→ **TRY IT**
What you return must match every record word for word.

→ **DATA PROVIDED**
········
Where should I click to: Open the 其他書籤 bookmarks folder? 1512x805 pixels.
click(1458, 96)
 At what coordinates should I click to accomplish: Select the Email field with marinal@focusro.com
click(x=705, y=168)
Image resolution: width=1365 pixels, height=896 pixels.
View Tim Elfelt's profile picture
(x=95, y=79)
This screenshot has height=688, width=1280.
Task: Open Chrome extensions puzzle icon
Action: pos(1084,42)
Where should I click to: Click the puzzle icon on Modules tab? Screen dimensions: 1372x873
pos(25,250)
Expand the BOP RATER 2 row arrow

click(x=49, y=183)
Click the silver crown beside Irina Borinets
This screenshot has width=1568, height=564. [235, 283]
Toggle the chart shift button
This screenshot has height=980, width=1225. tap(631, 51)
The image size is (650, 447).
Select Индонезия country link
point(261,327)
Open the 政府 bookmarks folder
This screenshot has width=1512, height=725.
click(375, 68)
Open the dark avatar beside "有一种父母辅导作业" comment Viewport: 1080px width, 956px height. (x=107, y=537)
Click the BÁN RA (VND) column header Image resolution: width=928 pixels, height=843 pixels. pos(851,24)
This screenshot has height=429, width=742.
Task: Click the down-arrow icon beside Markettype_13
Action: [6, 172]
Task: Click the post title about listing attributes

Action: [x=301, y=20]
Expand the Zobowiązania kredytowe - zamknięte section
········
→ **WRITTEN REPLY**
Where should I click to: Open the 其他書籤 bookmarks folder? 1512x805 pixels.
click(1458, 96)
 At what coordinates should I click to accomplish: Select the Email field with marinal@focusro.com
click(x=705, y=168)
Image resolution: width=1365 pixels, height=896 pixels.
View Tim Elfelt's profile picture
(x=95, y=79)
This screenshot has height=688, width=1280.
Task: Open Chrome extensions puzzle icon
Action: pos(1084,42)
Where should I click to: Click the puzzle icon on Modules tab? Screen dimensions: 1372x873
pos(25,250)
Expand the BOP RATER 2 row arrow

click(x=49, y=183)
Click the silver crown beside Irina Borinets
This screenshot has width=1568, height=564. [235, 283]
Toggle the chart shift button
This screenshot has height=980, width=1225. tap(631, 51)
The image size is (650, 447).
Select Индонезия country link
point(261,327)
Open the 政府 bookmarks folder
This screenshot has width=1512, height=725.
click(375, 68)
Open the dark avatar beside "有一种父母辅导作业" comment Viewport: 1080px width, 956px height. (x=107, y=537)
Click the BÁN RA (VND) column header Image resolution: width=928 pixels, height=843 pixels. pos(851,24)
This screenshot has height=429, width=742.
Task: Click the down-arrow icon beside Markettype_13
Action: [6, 172]
Task: Click the post title about listing attributes

Action: [x=301, y=20]
Expand the Zobowiązania kredytowe - zamknięte section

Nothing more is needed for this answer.